Owens Monica-Rae, Tenhoeve Samuel A, Rawson Clayton, Azab Mohammed, Karsy Michael
Spencer Fox Eccles School of Medicine, University of Utah, Salt Lake City, Utah, USA.
College of Osteopathic Medicine, NOORDA College, Provo, Utah, USA.
J Neuroimaging. 2025 Mar-Apr;35(2):e70037. doi: 10.1111/jon.70037.
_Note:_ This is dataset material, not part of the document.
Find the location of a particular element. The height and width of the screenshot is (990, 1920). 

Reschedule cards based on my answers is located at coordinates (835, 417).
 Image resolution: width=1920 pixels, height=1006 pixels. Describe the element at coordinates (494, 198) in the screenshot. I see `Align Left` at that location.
Intracranial aneurysms, with an annual incidence of 2%-3%, reflect a rare disease associated with significant mortality and morbidity risks when ruptured. Early detection, risk stratification of high-risk subgroups, and prediction of patient outcomes are important to treatment. Radiomics is an emerging field using the quantification of medical imaging to identify parameters beyond traditional radiology interpretation that may offer diagnostic or prognostic significance. The general radiomic workflow involves image normalization and segmentation, feature extraction, feature selection or dimensional reduction, training of a predictive model, and validation of the said model. Artificial intelligence (AI) techniques have shown increasing interest in applications toward vascular pathologies, with some commercially successful software including AiDoc, RapidAI, and Viz.AI, as well as the more recent Viz Aneurysm. We performed a systematic review of 684 articles and identified 84 articles exploring the applications of radiomics and AI in aneurysm treatment. Most studies were published between 2018 and 2024, with over half of articles in 2022 and 2023. Studies included categories such as aneurysm diagnosis (25.0%), rupture risk prediction (50.0%), growth rate prediction (4.8%), hemodynamic assessment (2.4%), clinical outcome prediction (11.9%), and occlusion or stenosis assessment (6.0%). Studies utilized molecular data (2.4%), radiologic data alone (51.2%), clinical data alone (28.6%), and combined radiologic and clinical data (17.9%). These results demonstrate the current status of this emerging and exciting field. An increased pace of innovation in this space is likely with the expansion of clinical applications of radiomics and AI in multiple vascular pathologies.
颅内动脉瘤的年发病率为2%-3%,是一种罕见疾病,破裂时会带来显著的死亡和发病风险。早期检测、高危亚组的风险分层以及患者预后的预测对治疗至关重要。放射组学是一个新兴领域,利用医学成像的量化来识别超出传统放射学解释的参数,这些参数可能具有诊断或预后意义。一般的放射组学工作流程包括图像归一化和分割、特征提取、特征选择或降维、预测模型的训练以及该模型的验证。人工智能(AI)技术在血管疾病应用方面的关注度日益增加,一些商业上成功的软件包括AiDoc、RapidAI和Viz.AI,以及最近的Viz Aneurysm。我们对684篇文章进行了系统综述,确定了84篇探讨放射组学和AI在动脉瘤治疗中应用的文章。大多数研究发表于2018年至2024年之间,2022年和2023年发表的文章超过一半。研究类别包括动脉瘤诊断(25.0%)、破裂风险预测(50.0%)、生长率预测(4.8%)、血流动力学评估(2.4%)、临床结局预测(11.9%)以及闭塞或狭窄评估(6.0%)。研究使用了分子数据(2.4%)、仅放射学数据(51.2%)、仅临床数据(28.6%)以及放射学和临床数据相结合(17.9%)。这些结果展示了这个新兴且令人兴奋的领域的现状。随着放射组学和AI在多种血管疾病中的临床应用不断扩展,这个领域的创新步伐可能会加快。